Strike 3 Holdings LLC v. Doe
Filing
11
ORDER signed by Judge J P Stadtmueller on 2/6/2024 GRANTING on the terms set forth #6 Plaintiff's Motion for Leave to Serve Third Party Subpoena Prior to Fed R Civ P 26(f) Conference. Within 45 days, Plaintiff to FILE a report as to the status of service of the subpoena. See Order. (cc: all counsel)(jm)
UNITED STATES DISTRICT COURT
EASTERN DISTRICT OF WISCONSIN
STRIKE 3 HOLDINGS, LLC,
Plaintiff,
Case No. 24-CV-105-JPS
v.
JOHN DOE a/k/a SUBSCRIBER
ASSIGNED IP ADDRESS
147.219.195.147,
ORDER
Defendant.
Plaintiff Strike 3 Holdings, LLC (“Plaintiff”) owns adult motion
pictures that it distributes through paid subscription-based websites,
licenses to broadcasters, or sells on DVD. ECF No. 1 at 3. Using its
infringement detection system, VXN Scan, Plaintiff learned that Defendant
John Doe a/k/a Subscriber Assigned IP Address 147.219.195.147 (“John
Doe”) downloaded and distributed Plaintiff’s copyrighted adult motion
pictures using BitTorrent without Plaintiff’s authorization. Id. at 5. Plaintiff
claims that John Doe has been recorded infringing 24 of its adult motion
pictures over an extended period of time. Id. at 2.1 Plaintiff does not know
John Doe’s identity and only learned his IP address using geolocation
technology, which also traced John Doe’s IP address to this District. Id.
Plaintiff asserts that John Doe’s Internet Service Provider (“ISP”), Spectrum,
can identify John Doe through his IP address. Id.

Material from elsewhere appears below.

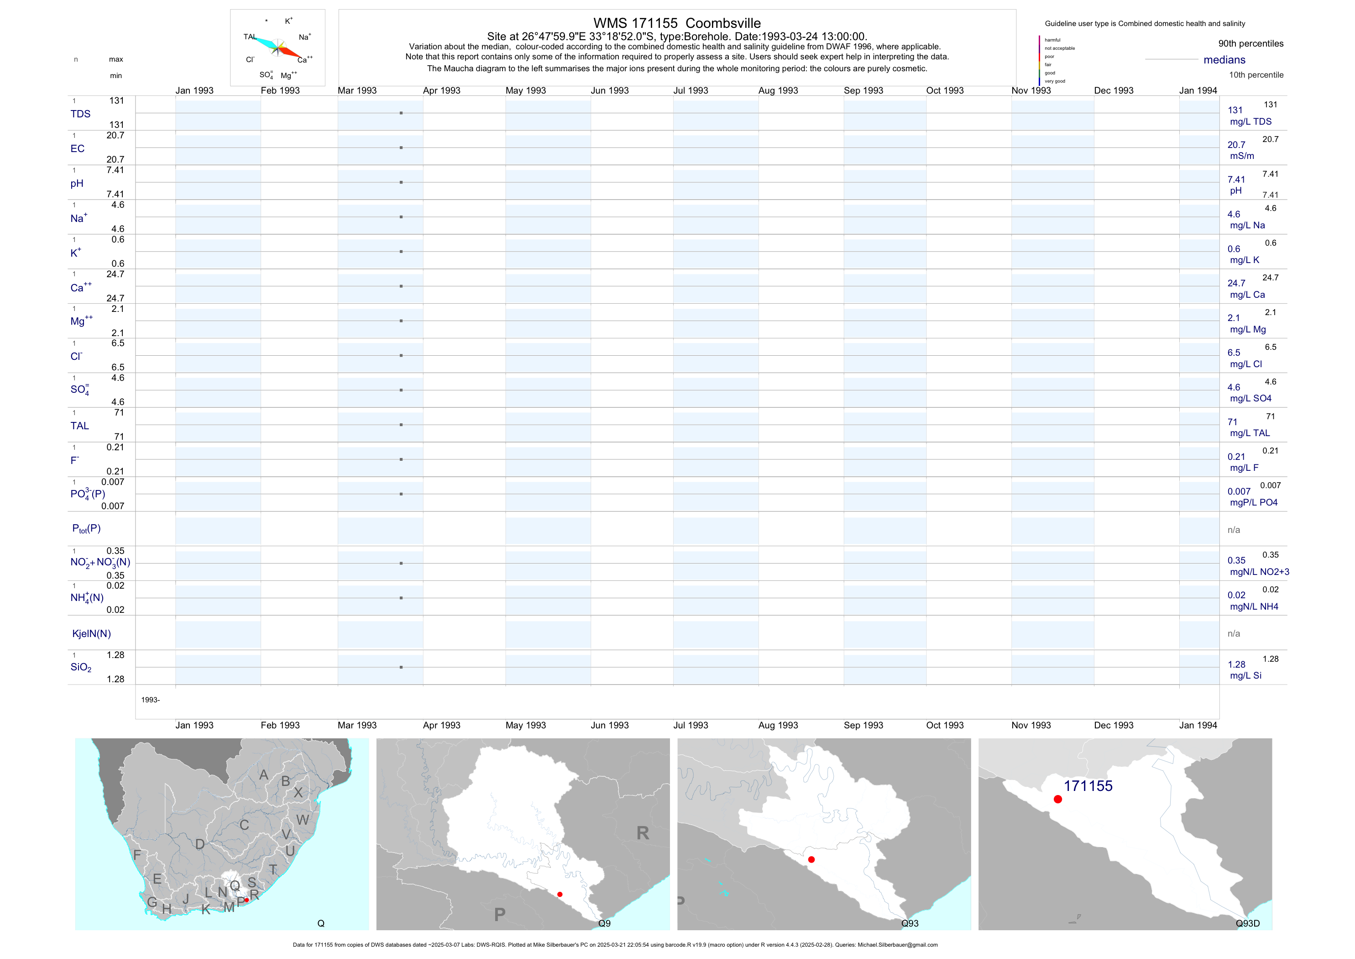Open the Q93D catchment map thumbnail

Plaintiff “only files strong cases against extreme infringers,” who are
categorized as “large scale unauthorized distributors of [Plaintiff’s] content.” ECF
No. 7 at 3–4.
1
Before the Court is Plaintiff’s motion for leave to serve a third-party
subpoena on Spectrum in order to learn John Doe’s identity, investigate
John Doe’s role in the infringement, and effectuate service. ECF No. 6; ECF
No. 7 at 2. Plaintiff so moves due to the Federal Rules of Civil Procedure’s
express prohibition of “seek[ing] discovery from any source before the
parties have conferred as required by Rule 26(f), except . . . when authorized
. . . by court order.” Fed. R. Civ. P. 26(d)(1); ECF No. 7 at 4–5.

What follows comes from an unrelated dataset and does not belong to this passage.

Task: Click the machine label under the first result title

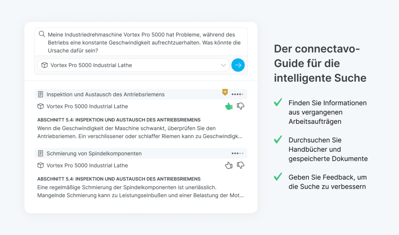Action: pyautogui.click(x=87, y=106)
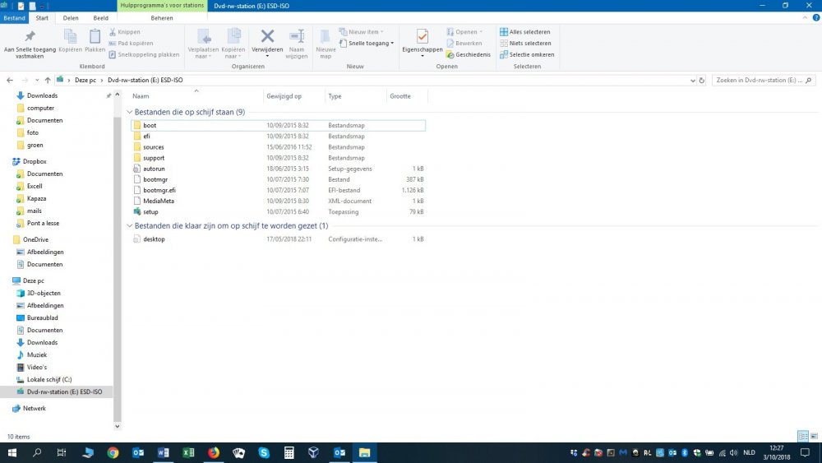Image resolution: width=822 pixels, height=463 pixels.
Task: Switch to details view in status bar
Action: tap(802, 437)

The prevailing view in this Circuit is that the movant must
demonstrate “good cause for the request.” Kohler Co. v. Nulka Grp. Storefront
on www.amazon.com, No. 23-CV-0372-BHL, 2023 WL 2919831, at *1 (E.D.
Wis. Mar. 23, 2023) (quoting Dallas Buyers Club, LLC v. Does 1-26, No. 14-C360, 2014 WL 1612251, at *1 (E.D. Wis. Apr. 22, 2014)); see also Wuluvarana v.
Does, No. 22-CV-982-PP, 2023 WL 183874, at *3 (E.D. Wis. Jan. 13, 2023)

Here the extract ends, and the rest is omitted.